[Opening Source text section]
8. EXPENSES. All expenses incurred by the Company in complying with
Sections 4, 5 or 6, including, without limitation, all registration and filing
fees, printing expenses, fees and disbursements of counsel and independent
public accountants for the Company, fees and expenses (including counsel fees)
incurred in connection with complying with state securities or "blue sky" laws,
fees of the National Association of Securities Dealers, Inc., transfer taxes,
fees of transfer agents and registrars, costs of insurance and fees and
disbursements of one counsel for the sellers of Registrable Stock (who shall be
selected by the selling holders of Restricted Stock), but excluding any Selling
Expenses, are called "Registration Expenses." All underwriting discounts and
selling commissions applicable to the sale of Registrable Stock are called
"Selling Expenses." The Company will pay all Registration Expenses in connection
with all registration statements under Sections 4, 5 or 6.
Notwithstanding the foregoing, if a registration statement pursuant to
Sections 4 or 6 is withdrawn at the request of the stockholders requesting such
registration (other than as a result of information concerning the business or
financial condition of the Company which is made known to such holders after the
date on which such registration was requested) and if such requesting
stockholders elect not to have such registration counted as a registration
requested under Section 4, the requesting stockholders shall pay the
Registration Expenses of such registration pro rata in accordance with the
number of shares of Restricted Stock owned by them included in such registration
statement.
[Closing Source text section]
[Opening Given entries section]
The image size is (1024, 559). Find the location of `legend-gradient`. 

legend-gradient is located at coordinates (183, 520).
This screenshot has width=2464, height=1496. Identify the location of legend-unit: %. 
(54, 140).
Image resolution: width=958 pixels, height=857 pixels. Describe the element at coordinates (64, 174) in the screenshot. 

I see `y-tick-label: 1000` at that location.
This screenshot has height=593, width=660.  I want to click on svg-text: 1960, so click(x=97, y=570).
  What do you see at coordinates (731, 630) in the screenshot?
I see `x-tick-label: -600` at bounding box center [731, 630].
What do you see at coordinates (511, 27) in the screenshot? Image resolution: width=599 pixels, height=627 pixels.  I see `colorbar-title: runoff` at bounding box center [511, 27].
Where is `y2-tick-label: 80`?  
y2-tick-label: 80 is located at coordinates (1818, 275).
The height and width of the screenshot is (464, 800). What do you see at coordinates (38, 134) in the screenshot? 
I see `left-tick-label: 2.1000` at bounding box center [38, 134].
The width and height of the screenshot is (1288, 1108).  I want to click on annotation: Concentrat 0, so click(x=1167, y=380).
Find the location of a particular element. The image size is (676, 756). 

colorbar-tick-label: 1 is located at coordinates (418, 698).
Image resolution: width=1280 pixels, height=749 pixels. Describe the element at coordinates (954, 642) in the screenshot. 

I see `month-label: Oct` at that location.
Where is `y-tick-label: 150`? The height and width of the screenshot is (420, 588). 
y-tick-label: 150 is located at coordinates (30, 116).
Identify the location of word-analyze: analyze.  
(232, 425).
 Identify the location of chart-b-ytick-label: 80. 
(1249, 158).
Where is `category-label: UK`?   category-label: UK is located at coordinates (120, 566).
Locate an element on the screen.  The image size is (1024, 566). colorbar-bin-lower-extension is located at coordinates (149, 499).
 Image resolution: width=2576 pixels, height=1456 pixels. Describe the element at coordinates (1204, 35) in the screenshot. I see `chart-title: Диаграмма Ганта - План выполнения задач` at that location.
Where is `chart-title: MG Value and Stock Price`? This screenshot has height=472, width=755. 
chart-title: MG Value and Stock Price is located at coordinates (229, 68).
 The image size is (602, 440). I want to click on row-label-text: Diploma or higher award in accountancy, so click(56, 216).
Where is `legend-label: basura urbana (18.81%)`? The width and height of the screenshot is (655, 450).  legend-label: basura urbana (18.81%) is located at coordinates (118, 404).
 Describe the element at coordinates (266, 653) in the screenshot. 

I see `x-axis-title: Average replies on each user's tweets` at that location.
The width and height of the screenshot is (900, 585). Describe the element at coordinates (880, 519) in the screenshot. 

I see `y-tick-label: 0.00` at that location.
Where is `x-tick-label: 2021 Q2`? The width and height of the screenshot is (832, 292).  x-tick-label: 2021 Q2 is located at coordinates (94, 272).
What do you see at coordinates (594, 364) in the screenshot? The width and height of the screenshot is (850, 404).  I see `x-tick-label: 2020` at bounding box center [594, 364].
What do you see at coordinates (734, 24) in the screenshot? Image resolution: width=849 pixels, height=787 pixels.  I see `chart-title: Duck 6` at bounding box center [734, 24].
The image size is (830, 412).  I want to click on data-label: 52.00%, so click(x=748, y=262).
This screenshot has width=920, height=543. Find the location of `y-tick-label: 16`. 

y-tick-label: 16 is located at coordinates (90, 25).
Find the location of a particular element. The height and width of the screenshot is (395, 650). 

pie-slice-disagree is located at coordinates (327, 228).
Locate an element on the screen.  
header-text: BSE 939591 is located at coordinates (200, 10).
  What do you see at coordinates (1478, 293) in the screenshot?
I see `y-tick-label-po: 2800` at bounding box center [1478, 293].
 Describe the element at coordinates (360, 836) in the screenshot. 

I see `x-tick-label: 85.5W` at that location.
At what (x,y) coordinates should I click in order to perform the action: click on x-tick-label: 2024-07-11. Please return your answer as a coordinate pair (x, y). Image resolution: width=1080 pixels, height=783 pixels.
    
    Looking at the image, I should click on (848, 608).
[Closing Given entries section]
**Exercise brief**: Reproduce the full expenses clause word for word. The records are separate from the expenses clause.

**Response area**:
8. EXPENSES. All expenses incurred by the Company in complying with
Sections 4, 5 or 6, including, without limitation, all registration and filing
fees, printing expenses, fees and disbursements of counsel and independent
public accountants for the Company, fees and expenses (including counsel fees)
incurred in connection with complying with state securities or "blue sky" laws,
fees of the National Association of Securities Dealers, Inc., transfer taxes,
fees of transfer agents and registrars, costs of insurance and fees and
disbursements of one counsel for the sellers of Registrable Stock (who shall be
selected by the selling holders of Restricted Stock), but excluding any Selling
Expenses, are called "Registration Expenses." All underwriting discounts and
selling commissions applicable to the sale of Registrable Stock are called
"Selling Expenses." The Company will pay all Registration Expenses in connection
with all registration statements under Sections 4, 5 or 6.
Notwithstanding the foregoing, if a registration statement pursuant to
Sections 4 or 6 is withdrawn at the request of the stockholders requesting such
registration (other than as a result of information concerning the business or
financial condition of the Company which is made known to such holders after the
date on which such registration was requested) and if such requesting
stockholders elect not to have such registration counted as a registration
requested under Section 4, the requesting stockholders shall pay the
Registration Expenses of such registration pro rata in accordance with the
number of shares of Restricted Stock owned by them included in such registration
statement.